Jonathan Fallon: The Norris smear is an ugly start to election campaign
Published 01/06/2011 | 12:04
The controversy surrounding David Norris this week was certainly the first shot in anger of the presidential election. Unfortunately, it was not the start many of us would have wished to see.
There are many criticisms one could make of David Norris, there are many valid political points.
There is a large section of the population with whom he has little or nothing in common.
His politics has been marked for years by an association with issues from Georgian Dublin, civil partnership, Blooms day and other matters which, while worthy, do not really affect the vast majority of people on the island.
At the same time he has rarely been a voice for many of the issues that do. All of that would be sensible argument to advance why someone might choose not to vote for David Norris.
But what happened this week was far more prejudiced and questionable.

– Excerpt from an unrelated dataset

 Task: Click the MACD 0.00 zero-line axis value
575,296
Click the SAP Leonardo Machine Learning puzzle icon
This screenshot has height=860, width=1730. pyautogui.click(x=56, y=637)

Particularly in a country were most of us express disdain for what was done to Oscar Wilde a century ago.
There is a haunting whiff of the 1990 presidential election about all of this.
Back then tapes of interviews were produced against the advice of academics and others. The tapes were said to expose a lie in the ‘public interest’ but the matter at the heart of the debate was of questionable value.
This week we discovered the back in 2002 David Norris similarly made some ill judged comments in an interview.
The lesson may be that, if you want to be a president someday, then perhaps you should not be as open and giving of your time. The argument has been made that those who are raising the issue felt ‘compelled’ to lay all the information before the public.
Now isn’t that interesting?
The presidency is a largely ceremonial role with no powers or influence over legislation. Yet for the last decade David Norris has been a senior legislator, a man in a position to directly comment upon and influence laws. The interview is now being pitched in a manner to suggest that Norris comments are somehow ambiguous or lenient on sex with minors.
If the people saying this truly believe that David Norris is of that opinion then surely they had a duty to raise this issue continually and forcefully while he sat as a Senator and legislator?
Would it not be more important to demand that any ambiguity be removed from someone in such an influential role than from someone running for president? The only conclusion that one can honestly come to is that, in fact, these voices do not actually believe what they are accusing Norris of.
They know he made an error in an interview, they know it would be quite possible to brand it as something different. They are seizing an opportunity for their own ends that is neither Christian, fair or in the true spirit of any republic.
It’s politics, but not as we want it.